▶ **Ejercicios**:
1. Según el texto sobre los sin techo de Pamplona, ¿en qué tipo de edificio funcionaba entonces el albergue?
2. Enumera, según el texto sobre los sin techo de Pamplona, qué clases de personas había entre los compañeros de litera de Enrique en el chalé.
3. Sigue escribiendo el texto sobre los sin techo de Pamplona a partir de su última frase.

▶ **Página**:
○ ○ ○

Nos llamó la atención la profesionalidad y el cariño que ponían en su trabajo las personas que atendían el albergue
Hace diez años perpetré un reportaje coral con varios alumnos de la Facultad de Comunicación para esta misma revista sobre los ‘sin techo’ de Pamplona. Nos habíamos propuesto descubrir qué tumbos habían ido dando por la vida antes de acabar en un banco de la plaza de la Cruz con un brick de vino peleón.
Muchos acudían a última hora al albergue que funcionaba entonces en un chalé de propiedad municipal próximo al Club Natación, cerca del río Arga: allí podían dormir a cubierto después de compartir un plato de sopa caliente y un poco de conversación.
Fuimos varios días al albergue y algunos accedieron a desandar con nosotros sus biografías, casi siempre turbulentas.
Había historias tremendas. Enrique admitió que había pasado buena parte de sus setenta años agarrado a una botella, pero junto a la sucesión de carencias y borracheras que cabía imaginar al verle dando bandazos por la calle había episodios insospechados que trató de hilvanar en torno a unos vasos de vino: empezó a trabajar en una bodega recién cumplidos los nueve años, fue marino en el Gran Sol, estuvo enrolado en la Legión Extranjera, un consejo de guerra lo condenó a 36 años de cárcel en los compases finales del franquismo y el primer indulto de la Transición lo devolvió a la calle y a la bebida. Entre sus compañeros de litera en el chalé había magrebíes sin trabajo, supervivientes de la heroína, alcohólicos de distinta edad y procedencia, expresidiarios, exfuncionarios, expadres de familia y perdedores en general: una representación bastante exhaustiva de los desheredados de la capital navarra.
Aún nos llamó más la atención la profesionalidad y el cariño que ponían en su trabajo las personas que atendían el albergue. Eran profesionales, sí, pero en su actitud, en las explicaciones que nos dieron de su cometido y en su modo de relacionarse con unos y otros había un compromiso que trascendía por completo las condiciones o el salario que pudiera estipular en su contrato.
Recuerdo que compartí mi admiración con Yago ―recién incorporado con una beca PIE a la redacción de Nuestro Tiempo― y que nos refugiamos en una frase de Oswald Spengler que habíamos leído poco antes: «En los momentos decisivos de la Historia siempre hay un último pelotón de soldados cansados que acaba salvando la civilización».

○ ○ ○

▶ **Entradas de datos**:

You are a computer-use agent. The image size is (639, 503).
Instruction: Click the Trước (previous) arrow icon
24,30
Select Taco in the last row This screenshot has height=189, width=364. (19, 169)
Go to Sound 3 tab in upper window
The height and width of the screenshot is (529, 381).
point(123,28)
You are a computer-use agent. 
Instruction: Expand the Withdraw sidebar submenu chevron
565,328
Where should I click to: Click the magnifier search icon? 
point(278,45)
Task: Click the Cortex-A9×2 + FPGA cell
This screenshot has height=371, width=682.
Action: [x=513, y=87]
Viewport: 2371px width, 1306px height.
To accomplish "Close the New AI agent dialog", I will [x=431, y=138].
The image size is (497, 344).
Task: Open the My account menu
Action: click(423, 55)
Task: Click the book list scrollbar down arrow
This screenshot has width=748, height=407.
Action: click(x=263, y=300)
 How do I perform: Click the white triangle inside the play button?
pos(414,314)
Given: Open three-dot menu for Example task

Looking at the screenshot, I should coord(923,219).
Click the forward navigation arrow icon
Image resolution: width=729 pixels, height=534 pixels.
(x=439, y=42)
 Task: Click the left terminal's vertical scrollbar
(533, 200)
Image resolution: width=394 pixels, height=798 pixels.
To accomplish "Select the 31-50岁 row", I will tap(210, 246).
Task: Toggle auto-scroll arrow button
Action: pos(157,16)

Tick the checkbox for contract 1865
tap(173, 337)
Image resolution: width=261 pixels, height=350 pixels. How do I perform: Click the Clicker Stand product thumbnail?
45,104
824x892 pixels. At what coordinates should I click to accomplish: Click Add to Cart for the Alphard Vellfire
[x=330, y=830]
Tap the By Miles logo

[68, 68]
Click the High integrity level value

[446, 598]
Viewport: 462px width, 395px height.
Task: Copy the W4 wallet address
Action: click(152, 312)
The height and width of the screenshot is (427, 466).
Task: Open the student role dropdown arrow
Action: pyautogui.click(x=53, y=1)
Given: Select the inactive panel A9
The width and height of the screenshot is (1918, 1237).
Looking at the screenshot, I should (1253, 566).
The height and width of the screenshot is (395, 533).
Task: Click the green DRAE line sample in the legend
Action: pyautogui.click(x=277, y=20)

○ ○ ○

▶ **Respuestas**:
1. En un chalé de propiedad municipal.

2. Magrebíes sin trabajo, supervivientes de la heroína, alcohólicos de distinta edad y procedencia, expresidiarios, exfuncionarios, expadres de familia y perdedores en general.

3.
También me acordé del spoiler que hace Jesucristo del juicio final en el capítulo 25 de san Mateo: «Entonces el Rey dirá a los de su derecha: "Venid, benditos de mi Padre, heredad el reino preparado para vosotros desde la fundación del mundo. Porque tuve hambre, y me disteis de comer; tuve sed, y me disteis de beber; fui forastero, y me recibisteis; estaba desnudo, y me vestisteis; enfermo, y me visitasteis; en la cárcel, y vinisteis a mí”».
Todo eso −pensé− lo hacían a diario los responsables de aquel albergue. Y el paralelismo aún era mayor si se considera el desconcierto que exhiben los interesados en el relato de Jesucristo: «Entonces los justos le responderán, diciendo: "Señor, ¿cuándo te vimos hambriento, y te dimos de comer, o sediento, y te dimos de beber?
¿Y cuándo te vimos como forastero, y te recibimos, o desnudo, y te vestimos? ¿Y cuándo te vimos enfermo, o en la cárcel, y vinimos a ti?”». La respuesta del Rey lo aclara todo: «En verdad os digo que en cuanto lo hicisteis a uno de estos hermanos míos, aun a los más pequeños, a mí lo hicisteis».
Me acordé hace unas semanas de esto cuando coincidí en la Capilla Sixtina con un grupo de Misioneras de la Caridad. Contemplaban delante de mí la imponente escena del juicio final y hubo una reflexión que me resultó inevitable al observar su juventud, sus sonrisas, sus miradas brillantes.
Todas ellas llevan incorporadas a su adn esas palabras que santa Teresa de Calcuta repetía para explicar el sentido y el espíritu de su misión: «Conmigo lo hicisteis». Por eso, cuando llegue el momento y todos los hombres de todos los tiempos nos reunamos para que nos pregunten cuánto y cómo hemos amado, a ellas las acomodarán enseguida: «Al fondo a la derecha».
(Ya sé que está prohibido hacer fotos, pero no pude resistirme).
Javier Marrodán,
en Nuestro Tiempo.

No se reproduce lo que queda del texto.